- [Provided passage]
## start

Re: [3.6-rc7] switcheroo race with Intel HDA...

From: Takashi Iwai
Date: Wed Oct 10 2012 - 08:34:23 EST


At Tue, 9 Oct 2012 22:26:40 +0800,
Daniel J Blueman wrote:
>
> On 9 October 2012 21:04, Takashi Iwai <tiwai@xxxxxxx> wrote:
> > At Tue, 9 Oct 2012 19:23:56 +0800,
> > Daniel J Blueman wrote:
> >> On 9 October 2012 18:07, Takashi Iwai <tiwai@xxxxxxx> wrote:
> >> > At Tue, 09 Oct 2012 12:04:08 +0200,
> >> > Takashi Iwai wrote:
> >> >> At Tue, 9 Oct 2012 00:34:09 +0800,
> >> >> Daniel J Blueman wrote:
> >> >> > On 8 October 2012 20:58, Takashi Iwai <tiwai@xxxxxxx> wrote:
> >> >> > > At Tue, 25 Sep 2012 13:20:05 +0800,
> >> >> > > Daniel J Blueman wrote:
> >> >> > >> On my Macbook with a discrete Nvidia GPU, there is a race between
> >> >> > >> selecting the integrated GPU and putting the discrete GPU into D3 [1],
> >> >> > >> reliably causing a kernel oops [2].
> >> >> > >>
> >> >> > >> Introducing a delay of ~1s between the calls prevents this. When the
> >> >> > >> second 'OFF' write path executes, it looks like struct azx at
> >> >> > >> card->private_data hasn't yet been allocated yet [3], so there is
> >> >> > >> likely some locking missing.

## end

- [Information shown]
## start

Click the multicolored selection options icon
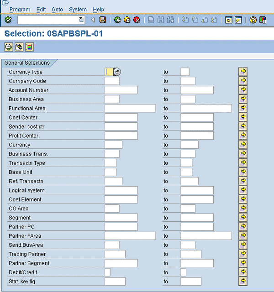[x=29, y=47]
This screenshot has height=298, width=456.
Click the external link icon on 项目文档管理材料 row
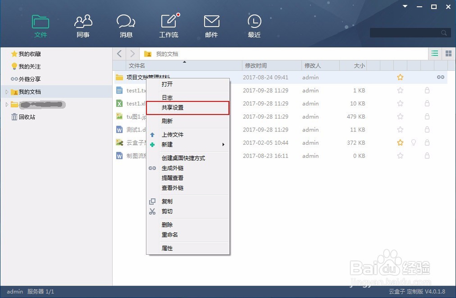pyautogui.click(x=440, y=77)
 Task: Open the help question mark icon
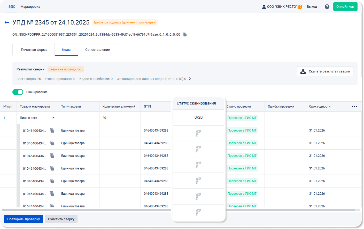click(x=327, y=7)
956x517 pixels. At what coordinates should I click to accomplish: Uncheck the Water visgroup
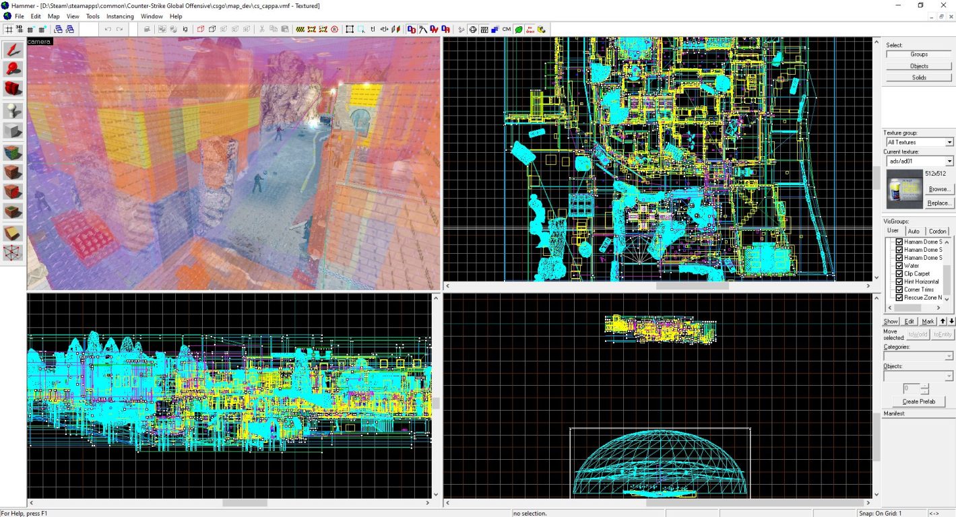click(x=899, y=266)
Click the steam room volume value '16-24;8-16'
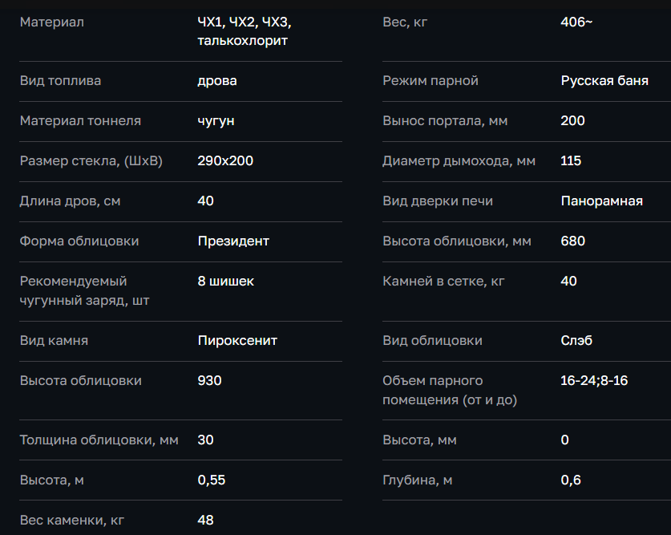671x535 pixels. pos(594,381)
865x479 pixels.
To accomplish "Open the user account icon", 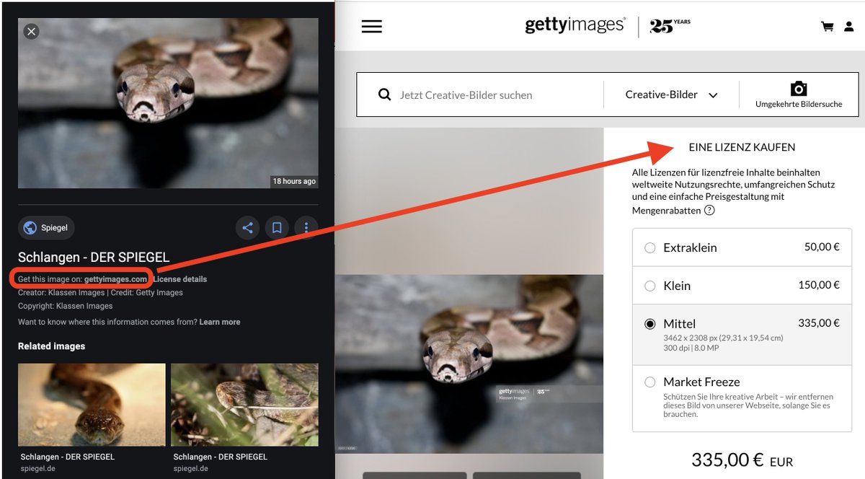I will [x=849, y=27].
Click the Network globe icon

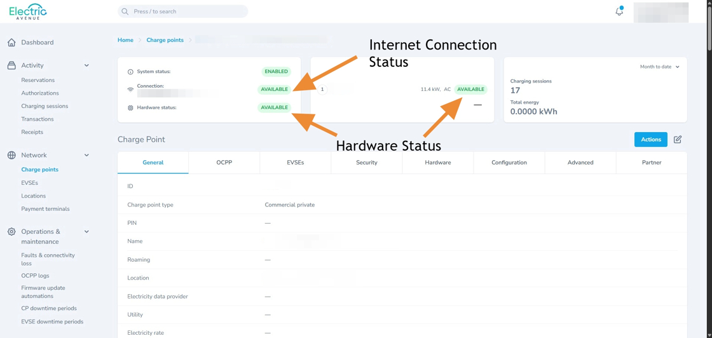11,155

## end
## start

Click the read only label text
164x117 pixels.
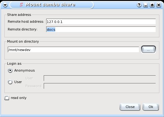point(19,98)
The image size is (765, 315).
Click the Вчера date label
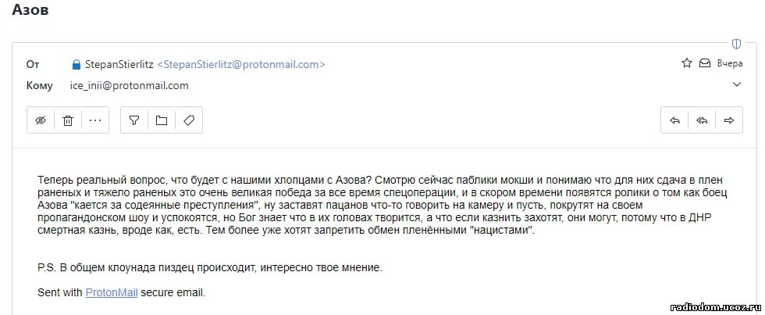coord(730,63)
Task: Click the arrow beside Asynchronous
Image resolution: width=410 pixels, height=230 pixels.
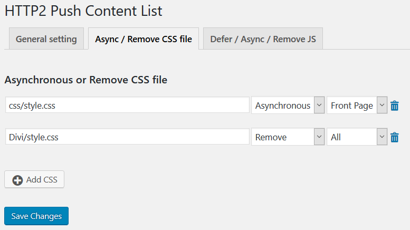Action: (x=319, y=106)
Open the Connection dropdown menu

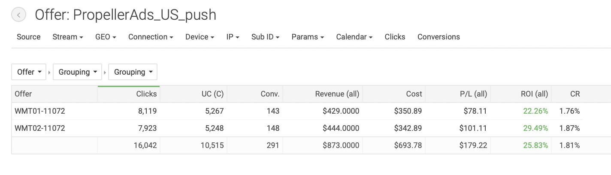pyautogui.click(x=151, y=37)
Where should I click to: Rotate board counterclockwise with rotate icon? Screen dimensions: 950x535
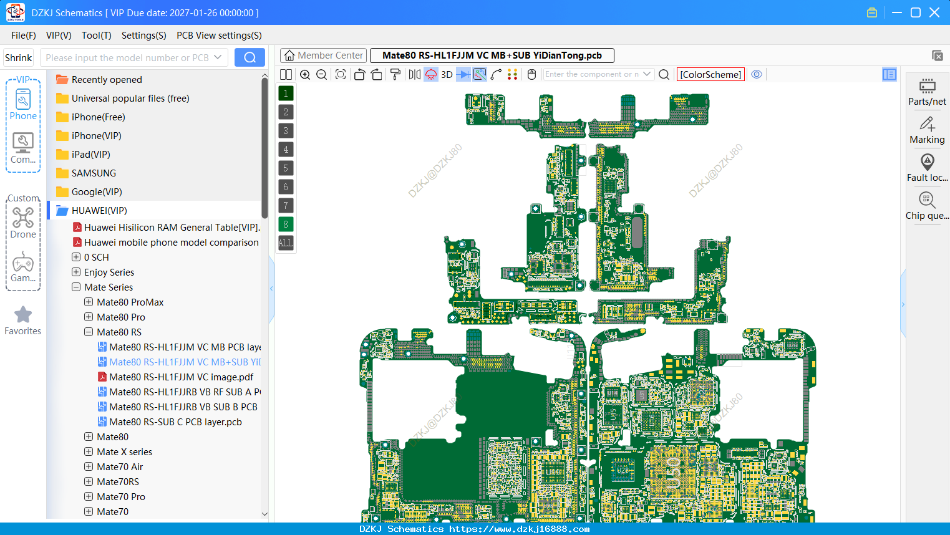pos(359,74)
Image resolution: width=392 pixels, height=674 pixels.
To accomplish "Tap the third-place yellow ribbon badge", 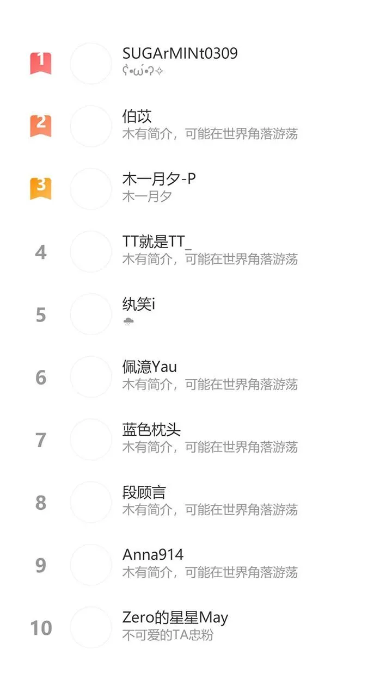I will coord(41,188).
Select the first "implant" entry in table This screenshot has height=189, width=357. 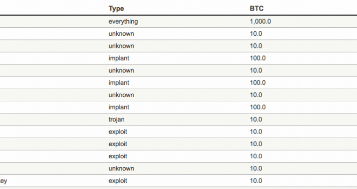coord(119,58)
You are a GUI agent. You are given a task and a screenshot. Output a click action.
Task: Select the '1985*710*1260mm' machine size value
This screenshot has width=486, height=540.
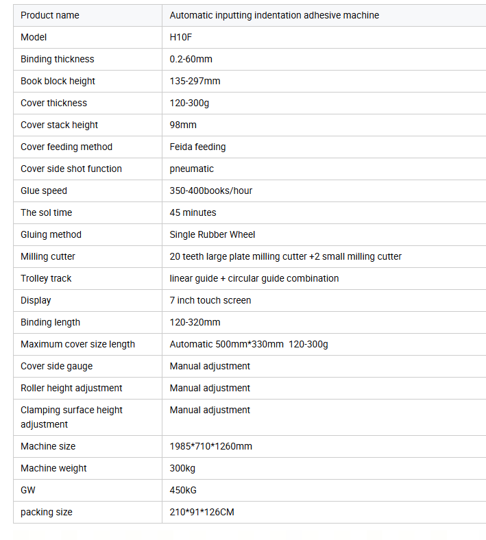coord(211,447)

## end
## start

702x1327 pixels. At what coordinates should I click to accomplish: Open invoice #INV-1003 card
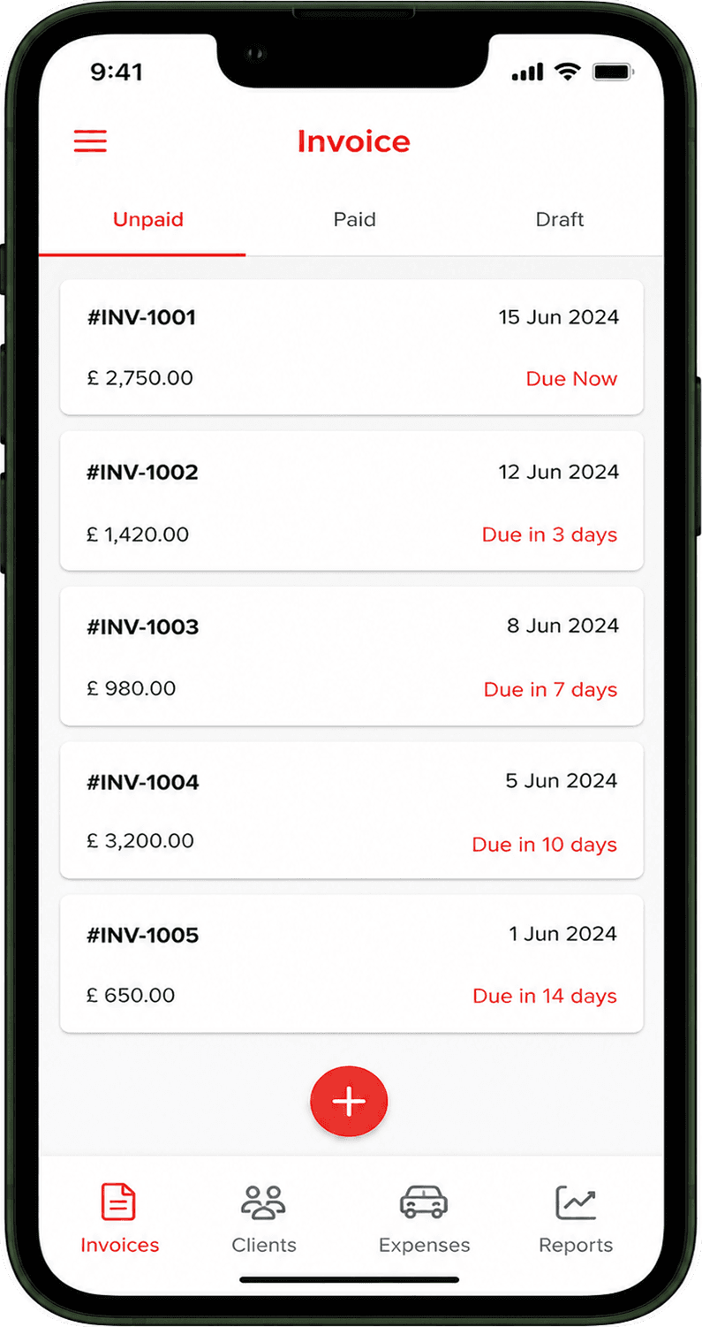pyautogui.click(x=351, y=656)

## end

- [What is expected]
In the switcheroo race thread, what does Daniel J Blueman say prevents the race?

- [Complete response]
Introducing a delay of about one second between the calls.